With the erase outside function, you can erase anything outside the selection. The erase color is automatically selected based on where you start drawing the selection.

Irregular edges cannot be corrected by VRS auto-crop.
Just select the part you want to keep. Based on where you start drawing the erase color is automatically selected.
Release the mouse button and the area outside of the selection is filled with the correct color.

Crop part of an image.

Use the crop function when you need to crop photos to create security passes or store them in a database. Or if you want to store signature clippings in a signature verification database. In the MetaTool Image Editor setup, which can be configured per Kofax Express job, you can define a default selection size to obtain a consistent output size.

For example in the settings on the left, we have defined a square default selection of exactly 256 x 256 pixels. We will crop all our photos to that exact dimension and export them as JPEG files to a folder.

 The image editor’s setup, includes a viewer to draw the default selection. You can use any image of your current batch as sample image.

 For accurate work you can enter pixel precise dimension to define your default selection.

 We also enabled sticky selection mode to make the selection appear on every image automatically.

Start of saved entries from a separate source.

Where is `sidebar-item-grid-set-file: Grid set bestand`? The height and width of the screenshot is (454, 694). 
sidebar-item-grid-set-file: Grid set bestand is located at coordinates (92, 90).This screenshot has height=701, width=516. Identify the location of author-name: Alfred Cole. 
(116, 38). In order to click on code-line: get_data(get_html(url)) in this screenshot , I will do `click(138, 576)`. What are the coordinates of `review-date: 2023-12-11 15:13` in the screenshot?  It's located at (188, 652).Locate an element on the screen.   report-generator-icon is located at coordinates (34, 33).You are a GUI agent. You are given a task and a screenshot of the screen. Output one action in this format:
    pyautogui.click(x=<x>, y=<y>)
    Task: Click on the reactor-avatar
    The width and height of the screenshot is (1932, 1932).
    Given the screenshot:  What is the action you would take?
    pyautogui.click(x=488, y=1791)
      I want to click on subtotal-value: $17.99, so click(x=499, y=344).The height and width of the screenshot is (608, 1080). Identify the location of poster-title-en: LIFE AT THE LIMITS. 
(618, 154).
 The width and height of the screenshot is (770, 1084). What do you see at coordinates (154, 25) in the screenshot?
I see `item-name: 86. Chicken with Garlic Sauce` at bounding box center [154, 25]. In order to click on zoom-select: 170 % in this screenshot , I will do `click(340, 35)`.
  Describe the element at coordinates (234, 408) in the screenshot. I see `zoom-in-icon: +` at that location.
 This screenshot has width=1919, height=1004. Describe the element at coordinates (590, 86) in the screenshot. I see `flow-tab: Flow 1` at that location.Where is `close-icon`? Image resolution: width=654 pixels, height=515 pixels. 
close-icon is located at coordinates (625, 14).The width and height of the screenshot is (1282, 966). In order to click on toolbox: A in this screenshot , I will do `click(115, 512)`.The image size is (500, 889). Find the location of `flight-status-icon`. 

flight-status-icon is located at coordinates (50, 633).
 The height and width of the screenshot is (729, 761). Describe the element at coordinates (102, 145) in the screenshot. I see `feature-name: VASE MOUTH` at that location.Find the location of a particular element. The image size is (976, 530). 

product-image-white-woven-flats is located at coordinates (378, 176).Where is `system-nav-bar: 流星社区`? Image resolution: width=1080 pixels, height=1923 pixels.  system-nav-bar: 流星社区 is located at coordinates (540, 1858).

Then simply scan all your documents and export. The MetaTool Image Editor will open and the default selection will be prepositioned. If required, you can simply click inside the selection to move it.

Then press the Apply button or press ENTER (for left handed people) or SPACE BAR (for right handed people) to apply  the actual crop.

Next press ENTER or SPACE BAR again to move to the next image.

 Triple level undo

If you are not happy with the last action, press the undo button or press Backspace or CTRL+Z to undo the last action. A second undo clears the selection and a third undo restores the original image. You can apply triple level undo on any corrected image even after navigating away and back to it. Thanks to the undo function, there are no more annoying and inefficient “Are you really sure?” messages. If you make a mistake, just press the Backspace key.

  • Generate Clippings

The MetaTool can also be used to clip a portion of an image and save it as a separate image. In that way you can preserve the original and the clipped image. In combination with the CaptureBites Multi Export connector you can even export each version to a different destination. For example, by means of a special clipping viewer, you can select the address from an envelope and export it as a separate image to populate a database or generate a report. Our Certified Mail Solution is a good example how address clipping can be used to fill out registered mail forms quickly and accurately.

  • Platform for new functions

Thanks to its modular design based on a collection of simple Rules, the CaptureBites MetaTool will be regularly updated with new functionality. So visit this page often to check what’s new or contact us and let us know what you would like to see next in the CaptureBites MetaTool.

About the download and included demo jobs

The download button on top of this page installs a functional version of this CaptureBites product. It also includes some demo images and a demo job to show the functionality.

In demo mode, a demo seal will be stamped in all exported images. You can switch the demo version to full production mode by entering an activation code which you can purchase from our partners. You can continue using any of the jobs you configured in demo mode after activation of the software.